##### Records provided #####

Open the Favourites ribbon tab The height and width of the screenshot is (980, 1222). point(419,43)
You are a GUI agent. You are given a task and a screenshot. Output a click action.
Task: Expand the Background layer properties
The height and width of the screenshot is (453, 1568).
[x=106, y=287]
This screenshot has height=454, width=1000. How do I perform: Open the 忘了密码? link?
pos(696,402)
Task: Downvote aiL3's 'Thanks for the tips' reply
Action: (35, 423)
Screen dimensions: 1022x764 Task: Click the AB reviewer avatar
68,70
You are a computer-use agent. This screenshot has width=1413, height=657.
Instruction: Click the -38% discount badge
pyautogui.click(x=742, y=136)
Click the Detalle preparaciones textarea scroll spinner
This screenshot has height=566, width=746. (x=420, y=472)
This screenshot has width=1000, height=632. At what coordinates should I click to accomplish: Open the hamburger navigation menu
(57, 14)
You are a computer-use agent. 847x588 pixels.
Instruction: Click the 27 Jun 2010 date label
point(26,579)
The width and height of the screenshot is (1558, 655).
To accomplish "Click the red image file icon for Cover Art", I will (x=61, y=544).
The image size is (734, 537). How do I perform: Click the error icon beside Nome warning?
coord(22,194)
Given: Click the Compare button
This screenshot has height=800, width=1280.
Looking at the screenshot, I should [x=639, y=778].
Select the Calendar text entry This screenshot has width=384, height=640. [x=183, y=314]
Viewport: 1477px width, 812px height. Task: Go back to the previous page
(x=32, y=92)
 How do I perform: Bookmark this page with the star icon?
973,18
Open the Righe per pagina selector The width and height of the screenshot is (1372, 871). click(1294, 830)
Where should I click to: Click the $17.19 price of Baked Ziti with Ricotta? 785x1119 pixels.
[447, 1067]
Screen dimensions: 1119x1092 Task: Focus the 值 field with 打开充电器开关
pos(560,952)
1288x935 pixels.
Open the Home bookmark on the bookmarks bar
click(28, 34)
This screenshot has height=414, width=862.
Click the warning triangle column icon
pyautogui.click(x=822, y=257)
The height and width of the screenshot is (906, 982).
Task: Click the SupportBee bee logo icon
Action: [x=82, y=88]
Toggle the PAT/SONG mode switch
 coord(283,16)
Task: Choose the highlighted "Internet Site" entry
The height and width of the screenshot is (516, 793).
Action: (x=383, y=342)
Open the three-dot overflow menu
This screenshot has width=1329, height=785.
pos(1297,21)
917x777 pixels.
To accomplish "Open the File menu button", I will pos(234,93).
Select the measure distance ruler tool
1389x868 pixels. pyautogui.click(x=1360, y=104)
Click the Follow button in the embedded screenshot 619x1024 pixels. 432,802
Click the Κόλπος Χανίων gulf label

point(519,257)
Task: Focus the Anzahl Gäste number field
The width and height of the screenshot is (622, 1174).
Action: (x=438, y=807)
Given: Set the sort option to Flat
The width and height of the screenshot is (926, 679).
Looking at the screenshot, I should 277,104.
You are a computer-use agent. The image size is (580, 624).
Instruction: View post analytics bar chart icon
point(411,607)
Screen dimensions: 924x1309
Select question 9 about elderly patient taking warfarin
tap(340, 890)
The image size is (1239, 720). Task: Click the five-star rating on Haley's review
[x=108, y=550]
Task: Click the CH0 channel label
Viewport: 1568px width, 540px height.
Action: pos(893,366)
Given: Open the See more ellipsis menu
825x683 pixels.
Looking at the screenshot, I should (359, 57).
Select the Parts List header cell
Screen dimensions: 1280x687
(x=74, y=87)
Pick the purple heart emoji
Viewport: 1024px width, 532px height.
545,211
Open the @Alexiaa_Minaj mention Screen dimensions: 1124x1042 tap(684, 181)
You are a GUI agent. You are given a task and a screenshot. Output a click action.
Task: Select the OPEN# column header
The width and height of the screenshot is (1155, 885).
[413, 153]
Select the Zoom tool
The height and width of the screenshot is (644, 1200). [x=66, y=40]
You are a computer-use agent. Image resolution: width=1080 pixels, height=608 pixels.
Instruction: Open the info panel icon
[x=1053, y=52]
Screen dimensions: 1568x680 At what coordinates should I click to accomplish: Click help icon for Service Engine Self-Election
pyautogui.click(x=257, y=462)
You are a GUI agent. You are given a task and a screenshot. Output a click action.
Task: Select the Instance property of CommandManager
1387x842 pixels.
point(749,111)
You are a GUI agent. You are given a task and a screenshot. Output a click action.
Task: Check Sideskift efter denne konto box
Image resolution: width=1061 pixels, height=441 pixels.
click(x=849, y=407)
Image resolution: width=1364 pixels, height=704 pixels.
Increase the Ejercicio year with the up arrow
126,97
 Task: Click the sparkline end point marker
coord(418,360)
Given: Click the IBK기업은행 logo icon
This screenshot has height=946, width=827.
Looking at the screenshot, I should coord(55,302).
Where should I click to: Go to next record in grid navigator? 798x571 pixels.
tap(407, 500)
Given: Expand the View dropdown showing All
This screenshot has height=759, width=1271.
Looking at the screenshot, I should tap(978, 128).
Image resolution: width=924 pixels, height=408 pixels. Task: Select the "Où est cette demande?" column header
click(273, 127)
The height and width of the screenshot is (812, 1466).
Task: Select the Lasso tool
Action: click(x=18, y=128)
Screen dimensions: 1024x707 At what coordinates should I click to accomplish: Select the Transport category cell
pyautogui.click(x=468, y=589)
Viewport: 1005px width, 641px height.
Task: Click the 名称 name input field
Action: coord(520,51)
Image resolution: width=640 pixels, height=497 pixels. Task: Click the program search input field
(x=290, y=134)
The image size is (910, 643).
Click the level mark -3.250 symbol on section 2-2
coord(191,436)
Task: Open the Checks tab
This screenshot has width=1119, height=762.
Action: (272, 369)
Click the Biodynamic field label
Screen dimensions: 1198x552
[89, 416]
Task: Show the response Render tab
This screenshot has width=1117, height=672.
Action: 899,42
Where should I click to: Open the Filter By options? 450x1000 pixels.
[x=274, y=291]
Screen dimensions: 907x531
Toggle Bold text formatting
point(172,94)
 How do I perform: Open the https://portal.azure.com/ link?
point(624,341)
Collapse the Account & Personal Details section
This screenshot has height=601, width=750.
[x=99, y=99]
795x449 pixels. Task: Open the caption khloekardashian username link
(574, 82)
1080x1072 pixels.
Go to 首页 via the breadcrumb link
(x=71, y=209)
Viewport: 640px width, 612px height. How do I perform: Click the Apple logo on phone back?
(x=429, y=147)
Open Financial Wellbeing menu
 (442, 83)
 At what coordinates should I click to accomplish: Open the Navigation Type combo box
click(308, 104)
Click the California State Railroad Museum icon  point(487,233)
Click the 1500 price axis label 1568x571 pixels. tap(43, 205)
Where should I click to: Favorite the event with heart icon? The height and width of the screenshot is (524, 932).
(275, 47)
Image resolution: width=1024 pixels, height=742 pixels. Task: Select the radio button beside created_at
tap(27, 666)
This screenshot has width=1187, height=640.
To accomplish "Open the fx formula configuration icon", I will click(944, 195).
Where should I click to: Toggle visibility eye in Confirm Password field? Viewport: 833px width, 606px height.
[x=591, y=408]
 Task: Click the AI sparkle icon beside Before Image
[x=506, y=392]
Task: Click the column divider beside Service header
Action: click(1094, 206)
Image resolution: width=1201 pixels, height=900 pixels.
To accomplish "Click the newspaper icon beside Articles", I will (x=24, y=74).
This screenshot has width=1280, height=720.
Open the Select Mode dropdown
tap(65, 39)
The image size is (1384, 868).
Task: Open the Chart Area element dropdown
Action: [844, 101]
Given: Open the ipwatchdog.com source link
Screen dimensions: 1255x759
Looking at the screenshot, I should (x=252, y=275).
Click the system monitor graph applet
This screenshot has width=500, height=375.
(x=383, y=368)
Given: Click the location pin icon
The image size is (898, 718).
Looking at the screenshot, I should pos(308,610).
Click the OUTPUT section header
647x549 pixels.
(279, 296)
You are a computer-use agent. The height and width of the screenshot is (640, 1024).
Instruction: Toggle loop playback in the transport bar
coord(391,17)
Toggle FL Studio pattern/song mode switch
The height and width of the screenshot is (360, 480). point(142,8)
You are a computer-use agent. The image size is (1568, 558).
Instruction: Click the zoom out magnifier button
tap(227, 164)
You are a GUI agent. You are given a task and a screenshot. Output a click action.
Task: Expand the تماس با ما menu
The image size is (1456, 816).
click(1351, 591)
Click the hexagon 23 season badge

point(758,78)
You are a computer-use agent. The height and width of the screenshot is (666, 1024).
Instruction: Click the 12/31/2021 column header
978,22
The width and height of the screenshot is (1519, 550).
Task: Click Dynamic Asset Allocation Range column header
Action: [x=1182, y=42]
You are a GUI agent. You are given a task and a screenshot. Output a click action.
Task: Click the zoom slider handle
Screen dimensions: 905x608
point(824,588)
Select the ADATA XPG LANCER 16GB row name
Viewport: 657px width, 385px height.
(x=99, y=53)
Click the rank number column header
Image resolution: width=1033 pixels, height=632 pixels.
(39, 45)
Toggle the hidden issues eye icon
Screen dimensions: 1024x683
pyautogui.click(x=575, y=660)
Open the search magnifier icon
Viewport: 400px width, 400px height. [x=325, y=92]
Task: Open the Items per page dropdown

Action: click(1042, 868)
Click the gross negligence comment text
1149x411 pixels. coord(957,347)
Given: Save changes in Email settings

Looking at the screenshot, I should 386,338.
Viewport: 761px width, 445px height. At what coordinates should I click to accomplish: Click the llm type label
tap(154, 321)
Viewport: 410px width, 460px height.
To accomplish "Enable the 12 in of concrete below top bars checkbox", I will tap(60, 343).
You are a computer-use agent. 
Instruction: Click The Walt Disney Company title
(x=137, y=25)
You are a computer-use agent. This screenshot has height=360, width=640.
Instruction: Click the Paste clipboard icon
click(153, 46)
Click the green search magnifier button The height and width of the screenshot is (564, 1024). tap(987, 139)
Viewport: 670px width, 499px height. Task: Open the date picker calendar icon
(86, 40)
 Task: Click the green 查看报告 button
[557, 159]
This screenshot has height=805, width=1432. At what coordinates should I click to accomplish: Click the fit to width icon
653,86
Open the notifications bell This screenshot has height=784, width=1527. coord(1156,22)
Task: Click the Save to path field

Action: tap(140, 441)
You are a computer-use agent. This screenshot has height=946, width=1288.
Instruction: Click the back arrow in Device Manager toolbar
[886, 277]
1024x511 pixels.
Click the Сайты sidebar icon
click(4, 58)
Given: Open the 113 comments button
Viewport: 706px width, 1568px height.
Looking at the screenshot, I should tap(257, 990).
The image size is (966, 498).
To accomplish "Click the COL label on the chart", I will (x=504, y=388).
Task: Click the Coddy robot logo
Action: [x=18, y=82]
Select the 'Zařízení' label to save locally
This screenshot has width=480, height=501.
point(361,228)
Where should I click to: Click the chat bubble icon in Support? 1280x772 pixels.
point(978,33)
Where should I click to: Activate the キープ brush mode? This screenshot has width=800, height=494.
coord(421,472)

#####

▶ What is expected: For every line above that has "Expand" in it, copy the line.

▶ Response to the exercise:
Task: Expand the Background layer properties
Given: Expand the View dropdown showing All
Task: Expand the تماس با ما menu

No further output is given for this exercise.